| Directions for this task |
Could you print every entry below exactly as given?

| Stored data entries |
<<<<
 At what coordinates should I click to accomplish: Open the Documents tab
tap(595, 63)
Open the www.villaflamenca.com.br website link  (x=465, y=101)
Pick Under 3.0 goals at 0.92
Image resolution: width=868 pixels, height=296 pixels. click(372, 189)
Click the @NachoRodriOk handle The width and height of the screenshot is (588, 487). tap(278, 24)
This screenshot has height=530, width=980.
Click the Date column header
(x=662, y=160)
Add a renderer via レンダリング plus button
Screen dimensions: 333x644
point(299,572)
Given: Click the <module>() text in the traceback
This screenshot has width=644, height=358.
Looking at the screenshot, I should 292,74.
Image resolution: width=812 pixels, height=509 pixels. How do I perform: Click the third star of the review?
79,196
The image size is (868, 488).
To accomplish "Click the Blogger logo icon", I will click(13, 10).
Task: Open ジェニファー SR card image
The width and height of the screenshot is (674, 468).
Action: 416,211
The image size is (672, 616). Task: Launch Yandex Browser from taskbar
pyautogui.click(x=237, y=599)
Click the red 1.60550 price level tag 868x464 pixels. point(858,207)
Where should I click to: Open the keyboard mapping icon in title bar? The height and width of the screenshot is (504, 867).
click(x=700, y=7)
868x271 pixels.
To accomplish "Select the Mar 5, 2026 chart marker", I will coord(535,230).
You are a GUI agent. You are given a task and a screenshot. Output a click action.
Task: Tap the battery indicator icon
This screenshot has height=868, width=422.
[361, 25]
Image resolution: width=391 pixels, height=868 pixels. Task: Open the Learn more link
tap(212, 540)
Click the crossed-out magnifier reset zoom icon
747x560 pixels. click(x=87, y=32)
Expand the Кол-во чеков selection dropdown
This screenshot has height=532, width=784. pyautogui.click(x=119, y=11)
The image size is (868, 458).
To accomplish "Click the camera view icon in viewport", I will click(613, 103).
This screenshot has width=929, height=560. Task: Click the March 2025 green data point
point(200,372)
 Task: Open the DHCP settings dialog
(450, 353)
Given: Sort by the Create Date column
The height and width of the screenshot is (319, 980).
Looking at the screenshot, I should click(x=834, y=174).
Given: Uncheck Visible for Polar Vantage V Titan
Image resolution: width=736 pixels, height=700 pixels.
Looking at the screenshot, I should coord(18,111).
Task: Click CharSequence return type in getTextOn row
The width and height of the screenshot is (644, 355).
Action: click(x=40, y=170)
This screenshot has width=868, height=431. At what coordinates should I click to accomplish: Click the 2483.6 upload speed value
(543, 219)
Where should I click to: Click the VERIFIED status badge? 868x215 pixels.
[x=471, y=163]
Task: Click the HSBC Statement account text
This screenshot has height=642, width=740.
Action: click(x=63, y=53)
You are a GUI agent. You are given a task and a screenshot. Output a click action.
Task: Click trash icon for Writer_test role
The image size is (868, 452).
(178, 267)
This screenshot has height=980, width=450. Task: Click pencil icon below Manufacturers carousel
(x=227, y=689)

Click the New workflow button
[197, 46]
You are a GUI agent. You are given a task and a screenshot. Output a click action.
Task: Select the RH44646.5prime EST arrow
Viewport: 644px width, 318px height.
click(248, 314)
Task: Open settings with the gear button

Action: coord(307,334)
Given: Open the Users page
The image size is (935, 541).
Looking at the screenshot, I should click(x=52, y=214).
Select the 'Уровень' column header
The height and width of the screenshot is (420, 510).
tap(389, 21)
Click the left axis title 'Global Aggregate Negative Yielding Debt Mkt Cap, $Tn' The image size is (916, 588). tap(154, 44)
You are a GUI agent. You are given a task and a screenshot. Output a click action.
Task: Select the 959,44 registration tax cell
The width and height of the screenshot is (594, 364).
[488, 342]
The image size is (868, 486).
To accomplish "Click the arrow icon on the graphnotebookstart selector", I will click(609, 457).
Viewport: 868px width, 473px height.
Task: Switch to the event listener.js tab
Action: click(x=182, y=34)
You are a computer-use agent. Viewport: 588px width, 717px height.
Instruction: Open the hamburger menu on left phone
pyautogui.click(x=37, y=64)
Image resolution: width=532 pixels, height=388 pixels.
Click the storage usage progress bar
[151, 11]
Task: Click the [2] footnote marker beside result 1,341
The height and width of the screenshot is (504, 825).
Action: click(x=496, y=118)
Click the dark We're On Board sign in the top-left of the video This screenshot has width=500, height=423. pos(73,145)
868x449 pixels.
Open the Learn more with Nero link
>>>>
| Exercise output |
 At what coordinates should I click to accomplish: Open the Documents tab
tap(595, 63)
Open the www.villaflamenca.com.br website link  (x=465, y=101)
Pick Under 3.0 goals at 0.92
Image resolution: width=868 pixels, height=296 pixels. click(372, 189)
Click the @NachoRodriOk handle The width and height of the screenshot is (588, 487). tap(278, 24)
This screenshot has height=530, width=980.
Click the Date column header
(x=662, y=160)
Add a renderer via レンダリング plus button
Screen dimensions: 333x644
point(299,572)
Given: Click the <module>() text in the traceback
This screenshot has width=644, height=358.
Looking at the screenshot, I should 292,74.
Image resolution: width=812 pixels, height=509 pixels. How do I perform: Click the third star of the review?
79,196
The image size is (868, 488).
To accomplish "Click the Blogger logo icon", I will click(13, 10).
Task: Open ジェニファー SR card image
The width and height of the screenshot is (674, 468).
Action: 416,211
The image size is (672, 616). Task: Launch Yandex Browser from taskbar
pyautogui.click(x=237, y=599)
Click the red 1.60550 price level tag 868x464 pixels. point(858,207)
Where should I click to: Open the keyboard mapping icon in title bar? The height and width of the screenshot is (504, 867).
click(x=700, y=7)
868x271 pixels.
To accomplish "Select the Mar 5, 2026 chart marker", I will coord(535,230).
You are a GUI agent. You are given a task and a screenshot. Output a click action.
Task: Tap the battery indicator icon
This screenshot has height=868, width=422.
[361, 25]
Image resolution: width=391 pixels, height=868 pixels. Task: Open the Learn more link
tap(212, 540)
Click the crossed-out magnifier reset zoom icon
747x560 pixels. click(x=87, y=32)
Expand the Кол-во чеков selection dropdown
This screenshot has height=532, width=784. pyautogui.click(x=119, y=11)
The image size is (868, 458).
To accomplish "Click the camera view icon in viewport", I will click(613, 103).
This screenshot has width=929, height=560. Task: Click the March 2025 green data point
point(200,372)
 Task: Open the DHCP settings dialog
(450, 353)
Given: Sort by the Create Date column
The height and width of the screenshot is (319, 980).
Looking at the screenshot, I should click(x=834, y=174).
Given: Uncheck Visible for Polar Vantage V Titan
Image resolution: width=736 pixels, height=700 pixels.
Looking at the screenshot, I should coord(18,111).
Task: Click CharSequence return type in getTextOn row
The width and height of the screenshot is (644, 355).
Action: click(x=40, y=170)
This screenshot has width=868, height=431. At what coordinates should I click to accomplish: Click the 2483.6 upload speed value
(543, 219)
Where should I click to: Click the VERIFIED status badge? 868x215 pixels.
[x=471, y=163]
Task: Click the HSBC Statement account text
This screenshot has height=642, width=740.
Action: click(x=63, y=53)
You are a GUI agent. You are given a task and a screenshot. Output a click action.
Task: Click trash icon for Writer_test role
The image size is (868, 452).
(178, 267)
This screenshot has height=980, width=450. Task: Click pencil icon below Manufacturers carousel
(x=227, y=689)

Click the New workflow button
[197, 46]
You are a GUI agent. You are given a task and a screenshot. Output a click action.
Task: Select the RH44646.5prime EST arrow
Viewport: 644px width, 318px height.
click(248, 314)
Task: Open settings with the gear button

Action: coord(307,334)
Given: Open the Users page
The image size is (935, 541).
Looking at the screenshot, I should click(x=52, y=214).
Select the 'Уровень' column header
The height and width of the screenshot is (420, 510).
tap(389, 21)
Click the left axis title 'Global Aggregate Negative Yielding Debt Mkt Cap, $Tn' The image size is (916, 588). tap(154, 44)
You are a GUI agent. You are given a task and a screenshot. Output a click action.
Task: Select the 959,44 registration tax cell
The width and height of the screenshot is (594, 364).
[488, 342]
The image size is (868, 486).
To accomplish "Click the arrow icon on the graphnotebookstart selector", I will click(609, 457).
Viewport: 868px width, 473px height.
Task: Switch to the event listener.js tab
Action: click(x=182, y=34)
You are a computer-use agent. Viewport: 588px width, 717px height.
Instruction: Open the hamburger menu on left phone
pyautogui.click(x=37, y=64)
Image resolution: width=532 pixels, height=388 pixels.
Click the storage usage progress bar
[151, 11]
Task: Click the [2] footnote marker beside result 1,341
The height and width of the screenshot is (504, 825).
Action: click(x=496, y=118)
Click the dark We're On Board sign in the top-left of the video This screenshot has width=500, height=423. pos(73,145)
868x449 pixels.
Open the Learn more with Nero link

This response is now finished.